As heretofore indicated, the debtor is an Assistant Chief of Police with the Knoxville Police Department having been employed by the City for more than twenty-six (26) years. His gross pay is $2,889.47 per month and his take-home pay is $2,177.92. He has no current source of income other than from his employment. The debtor is married and has no dependent children. He is 54 years old and testified that he has no intention to retire in the foreseeable future. His wife is not employed outside the home.

The assets the debtor owned or had an interest in at the time of the filing of his chapter 7 petition are itemized as follows:

Real Property

1. His survivorship interest in the marital residence at Route 2, Wooddale Road, Strawplains, Tennessee, owned as a tenant by the entirety with his wife. This property is encumbered by a mortgage in favor of Home Federal Savings & Loan with an unpaid balance of approximately $1,000.00. Testimony from the chapter 7 trustee was to the effect that an offer to purchase the debtor's survivorship interest had been solicited from the creditors and from the debtor with the trustee having received a written offer on behalf of the creditors through their attorney to purchase this survivorship interest for the sum of $500.00. As this is the only evidence of the value of the debtor's survivorship interest in this real estate, the court finds that the survivorship interest in fact has a value of $500.00.

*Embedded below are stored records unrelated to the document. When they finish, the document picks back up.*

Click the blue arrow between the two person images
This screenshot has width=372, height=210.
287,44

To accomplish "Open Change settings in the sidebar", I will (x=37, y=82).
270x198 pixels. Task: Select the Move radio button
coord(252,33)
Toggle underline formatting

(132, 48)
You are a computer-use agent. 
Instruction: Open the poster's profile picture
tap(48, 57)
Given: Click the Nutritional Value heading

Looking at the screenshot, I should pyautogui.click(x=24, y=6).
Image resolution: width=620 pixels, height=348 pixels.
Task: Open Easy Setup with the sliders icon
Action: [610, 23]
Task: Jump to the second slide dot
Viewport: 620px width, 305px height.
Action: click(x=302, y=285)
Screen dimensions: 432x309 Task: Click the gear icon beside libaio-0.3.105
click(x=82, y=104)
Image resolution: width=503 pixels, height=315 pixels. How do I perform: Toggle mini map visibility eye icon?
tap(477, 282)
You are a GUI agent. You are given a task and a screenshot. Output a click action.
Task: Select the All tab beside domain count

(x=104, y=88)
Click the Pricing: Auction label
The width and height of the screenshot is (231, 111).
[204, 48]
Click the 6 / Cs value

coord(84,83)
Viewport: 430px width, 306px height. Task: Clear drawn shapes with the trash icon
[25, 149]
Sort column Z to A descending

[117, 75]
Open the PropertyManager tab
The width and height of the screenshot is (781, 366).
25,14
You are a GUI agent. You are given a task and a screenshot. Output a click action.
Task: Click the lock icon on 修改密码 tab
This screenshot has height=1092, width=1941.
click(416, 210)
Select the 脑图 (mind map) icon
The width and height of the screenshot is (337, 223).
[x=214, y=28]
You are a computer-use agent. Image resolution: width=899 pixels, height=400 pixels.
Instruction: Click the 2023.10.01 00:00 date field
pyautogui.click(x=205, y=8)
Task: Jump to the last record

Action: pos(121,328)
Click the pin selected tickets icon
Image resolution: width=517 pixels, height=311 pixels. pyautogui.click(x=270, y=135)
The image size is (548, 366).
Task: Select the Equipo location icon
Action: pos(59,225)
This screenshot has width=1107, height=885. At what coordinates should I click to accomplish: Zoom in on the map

2. A one-fourth (1/4) interest in a residence at 913 Ponder Road, Knoxville, Tennessee, which was purchased by the debtor's mother on May 18, 1978. In an amendment filed on June 9, 1986, and through his testimony at the hearing, the debtor asserts that this real estate is the exclusive property of his mother, because he was included as a grantee in the deed without his knowledge and his mother made the downpayment and has paid all monthly payments on the mortgage encumbering the property. Nonetheless, the debtor is the record owner of a one-fourth (1/4) interest. The debtor testified that in his opinion this real estate has a value of approximately $55,000.00 and that it is encumbered with a mortgage which had a pay off as of October 2, 1985, in the amount of approximately $12,900.00. The debtor further testified that in his opinion the value of his one-fourth (1/4) interest...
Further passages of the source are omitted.